We also coupled the ANN with a multivariate data analysis (MVDA) approach for online monitoring because it allows for more adaptability to operating conditions, such as paper grade changes. The resulting nonlinear model accurately predicts the machine directional (MD) variation of the cross direction (CD) bending stiffness.
Our facility in Workington employs approximately 380 people and has a capacity of 200,000 tonnes of Incada per year. Incada is a multilayered folding box board (FBB) that is manufactured from fiber of known and traceable origin. It's produced at a site where pulp production is integrated with the paperboard mill (Figure 1).
Next, we designed a predictive model with National Instruments' (www.ni.com) LabVIEW software and ANN technology, combined with advanced adaptive control algorithms for closed-loop adaptive refiner control. The solution incorporates an offline tool that enables simulation of refiner loads for different pulp types. This gives operators and development engineers the opportunity to run different refining configurations and compare the predicted final paperboard quality measurements. By simulating the effects of changing parameters with LabVIEW, we saved time and money by avoiding expensive full-scale trials.
In addition, LabVIEW's data-logging and supervisory control (DSC) module makes it easy to run several models in parallel and provides straightforward online performance monitoring. Using the DSC module, we bounded the model within the normal operating conditions for the pulp mill. After variables move outside of these conditions, an alarm activates to notify an operator that a problem has occurred, and the system communicates which variable is at fault, as well as the best action to resolve it.
Modeling Leads to Online Monitoring
At present, Iggesund Paperboard is successfully using this new model in its online operations. Using a score plot, the system notifies machine operators when variables deviate from specifications. The score plot displays the principle component for each of the variables and updates them in one-minute intervals. For example, the scores for two latent vectors are plotted against each other to form a two-dimensional monitoring chart (Figure 2). The 2-D score graphs are then used to show the relationship between the two latent vectors and are displayed along with a 95% to 99% Hotelling's ellipse, which defines the normal operating region for the process. This allows operators to easily identify outliers.
All similar data points are clustered together in the 2-D score graph, with groupings of points representing an operating point for the process. These graphs may show one group of points to indicate a single operating point, or more than one cluster of points to indicate more than one operating point. If the data points remain within the Hotelling's ellipse, this indicates that the operating point is within the normal region. Any abnormal shift in the process variables—whether the basic correlation between variables remains intact or not—is clearly indicated in the 2-D score graph. With the help of a loadings graph, users can then determine the root cause of the problem and isolate the fault.

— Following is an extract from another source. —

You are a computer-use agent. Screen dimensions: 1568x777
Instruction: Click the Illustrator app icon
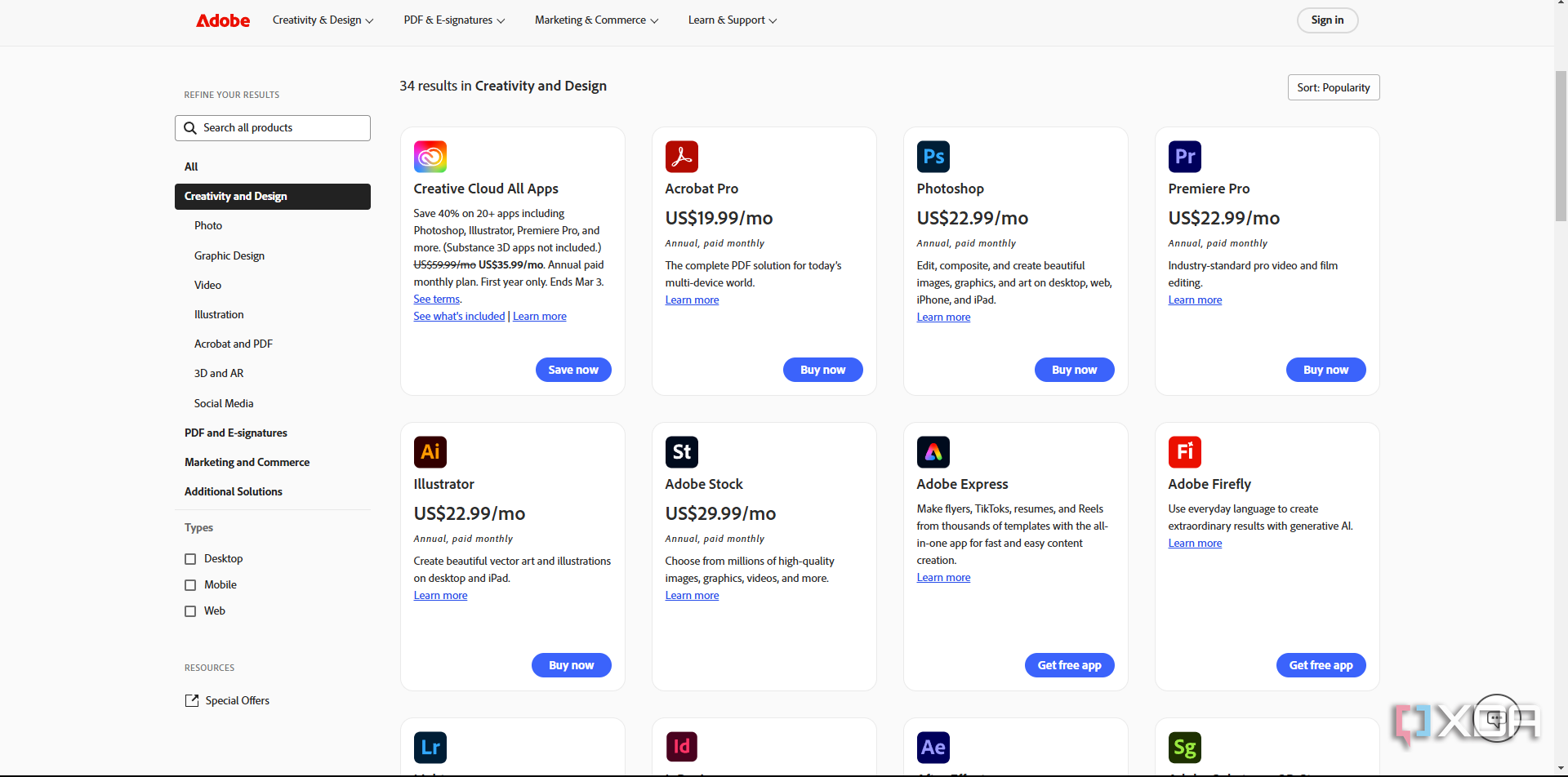(x=430, y=452)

Consequently, the model we built with the DSC module gives our board machine operators real-time process information and clearly indicates when deviation from the required pulp quality setpoint has occurred. The pulp mill operators can select the desired setpoint and refiner energy to achieve optimal results.
As a result, Iggesund Paperboard has achieved significant benefits from the LabVIEW DSC modeling solution. Once the model was implemented, the plant experienced a 1% increase in throughput, which is a significant amount of energy savings for a large plant. In fact, cost savings from the energy reduction are estimated at £720,000 (USD1,117,755) per year.
Another benefit is better quality control and less repulping of board that isn't suitable for sale. Production losses due to re-pulping are £12,000 (USD18,630) per hour. We estimate that the model will improve board machine uptime by 30 hours per year for an annual cost savings of about £360,000 (USD558,877).